$f(x,y,z) = (x^2+y^2)e^z$ with domain = $D=\{x^2+y^2=4 , (x-2)^2+y^2 +z^2<= 4\}$
I found that a possible min/max could be the point $(0,0)$ (grad(f)=0..)
- I can see that the boundary of $D$ is $z^2-4x+4=0$ which is the intersection between the cylinder $x^2+y^2=4$ and the sphere $(x-2)^2+y^2 +z^2<= 4$
- So I need to find the min/max on $D$ and on its boundary separately
- I checked the min/max using $Lagrange multiplier $ on the cylinder $x^2+y^2=4$, but here is the problem : The LaGrange system has 3 equation with 4 variables:
$f_x+\gamma g_x=0$ $f_y+\gamma g_y=0$ $x^2+y^2=4$
I dont know how to behave without a z in my constrain ->$x^2+y^2=4$
- I have the same problem with $z^2-4x+4=0$ if I do lagrange I dont know the $y$
Can you help me figure out the system clearly and find min/max constrained and not. Thx.
EDIT : I managed to find the max/min on the constrain -> I did the LaGrange system of 5 equations , so I used two constrains inside the system (not just one at a time). and I found $(2,0,+-2)$ which is correct. But I still can't figure out how to calculate max/min inside the domain $D$
In general, the method of Lagrange multipliers only applies to problems with equality constraints. Since this problem has inequality constraints, you would need to use the generalization of Lagrange multipliers, which are called the Karush-Kuhn-Tucker Conditions.
However, here's an alternative ad hoc way to solve this problem.
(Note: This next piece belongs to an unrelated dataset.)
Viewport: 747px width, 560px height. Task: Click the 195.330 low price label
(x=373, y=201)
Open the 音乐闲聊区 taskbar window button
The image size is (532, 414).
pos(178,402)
Notice that the term $x^2+y^2$ appears in the objective function, but we have the constraint that $x^2+y^2=4$. Hence, we can reduce our problem to
$$ \begin{array}{rl} \text{optimize}\ & 4e^z \\ \text{s.t.}\ &(x-2)^2+y^2+z^2\leqslant 4 \end{array} $$
However, we can expand $(x-2)^2=x^2-4x+4$ and use the fact that $x^2+y^2=4$ to obtain
$$ \begin{array}{rl} \text{optimize}\ & 4e^z \\ \text{s.t.}\ &z^2\leqslant 4(x-1) \\ & -2\leqslant x\leqslant 2 \end{array} $$
(the bounds on $x$ are required to satisfy the constraint $x^2+y^2=4$).
In this form, it's pretty easy to see what the minimum and maximum are in terms of $(x,z)$. For example, to maximize the function, we need $z$ to be as large as possible. Hence, we want $4(x-1)$ to be as large as possible, which happens when $x=2$. For this value of $x$, the largest possible value of $z$ is $2$. Hence the maximum occurs at $(x,y,z)=(2,0,2)$ (you can then solve for $y$ using the relation $x^2+y^2=4$).